Pourtant, la presse liée au parti Kiiraay de Diomaye Faye a sorti sa version officielle : « foule nombreuse et enthousiaste », « mobilisation spontanée », « ferveur » dépassant la personne du ministre et exprimant l’adhésion au « Plan Diomaye pour la Casamance ». Selon cette prose, les habitants d’Oussouye, de Bignona et des quartiers de Ziguinchor auraient rendu « difficile la sortie du Ministre ». La réalité constatée sur place est tout autre : un accueil fabriqué, un discours calqué, un espace volontairement restreint pour éviter le ridicule d’un vide populaire.
Les commentateurs casamançais n’ont pas tardé à réagir, et leurs mots sont sans détour.
« Ah bon ! La Casamance n’était pas entièrement intégrée au Sénégal ? C’est quoi cette déclaration purement politique ? »
« Depuis quand la Casamance fait partie du Sénégal ? »
« Les discours qu’on a oubliés en Casamance depuis bientôt deux décennies, eh bien ce sont les malfrats de Kiiraay qui vont les ramener juste pour un gain politique. Honte à toi Yacouba Diémé. Tu n’as aucune valeur ni aucune dignité de la Casamance. »

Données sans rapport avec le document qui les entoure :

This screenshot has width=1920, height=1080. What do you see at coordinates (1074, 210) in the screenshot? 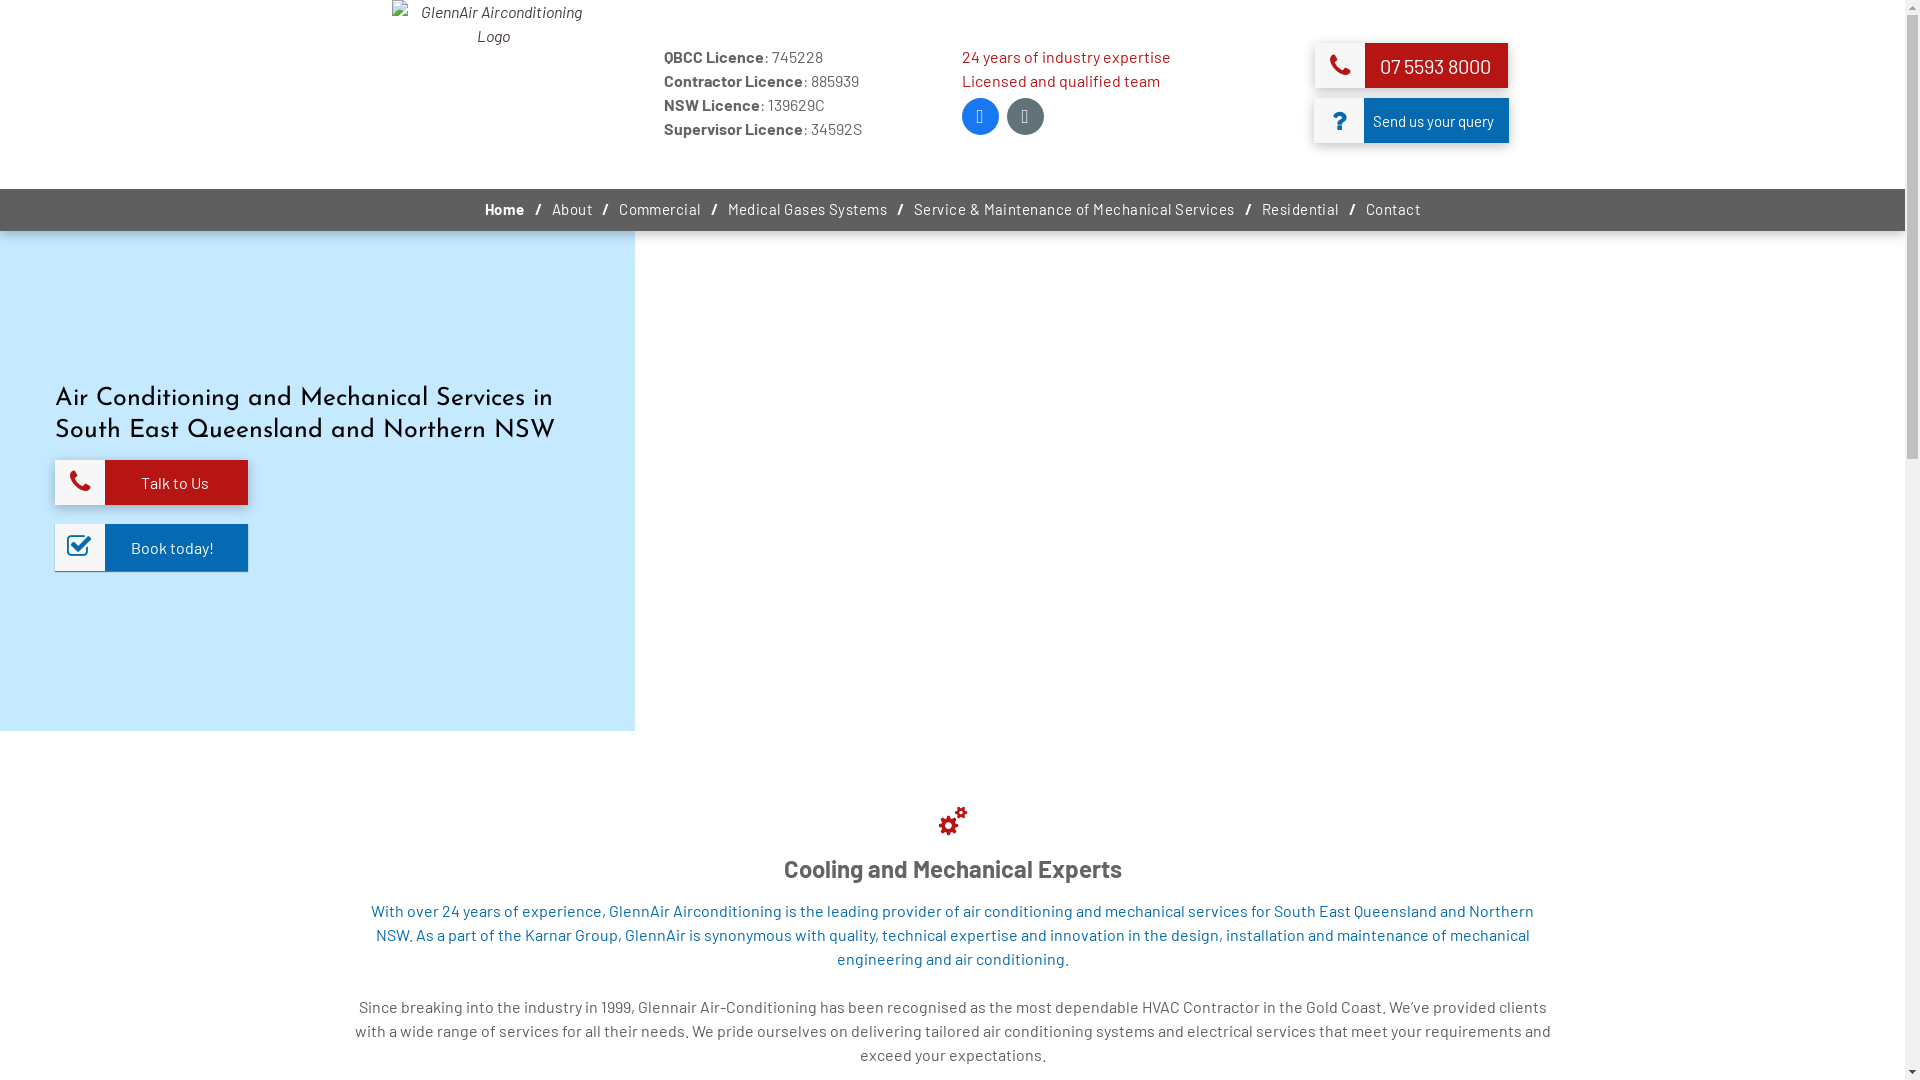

D’autres soulignent le parcours du ministre : « Dommage, ce petit ministre n’a rien foutu au ministère des Transports et voilà qu’on le parachute dans les Forces armées, un ministère d’une si grande importance. Il confond la sacralité de l’armée avec les bassesses de la politique politicienne. »
« C’est très dangereux de nommer un politique à la tête du ministère des Armées. Ce n’est pas une grande tradition sénégalaise. Ça fragilise et désacralise l’image des forces armées. »
Un Casamançais de Kolda résume le sentiment de beaucoup : « Les habitants de mon quartier me disent la même chose : ils ne sont pas sénégalais et ne se sentent pas sénégalais. Je ne comprends pas l’attitude de ce ministre. Il a peur de retourner au chômage, alors il est prêt à vendre et à ternir l’image de la Casamance. Celui qui traîne avec un traître est un traître. »
D’autres encore : « La Casamance fait partie du Sénégal, c’est quoi cette annonce stupide de Yankoba Diémé le traître ? »
« Il n’y a que dans un zoo que tu vois ce type d’accueil… ndeyssane, la misère est une calamité. »
« C’est ça une foule immense ? Vous vous trompez. Le réveil sera brutal. »
Yankhoba Diémé a voulu porter le message du Président Bassirou Diomaye Diakhar Faye. Il a rappelé que la Casamance est « une région pour tous les Sénégalais » et « entièrement intégrée ». Mais les réactions locales montrent que ces formules, ressassées pour des besoins politiques, heurtent une population qui refuse d’être réduite à un décor de communication. L’accueil sous escorte militaire, les bus de figurants et les huées des jeunes racontent une autre histoire que celle de la presse propagandiste.
La Casamance n’a pas besoin de discours de circonstance ni de cortèges protégés. Elle a besoin de respect, de vérité et d’un dialogue qui ne se joue pas dans un espace exigü d’aéroport. Hier, à Ziguinchor, le ministre a reçu le message. Reste à savoir s’il l’a entendu.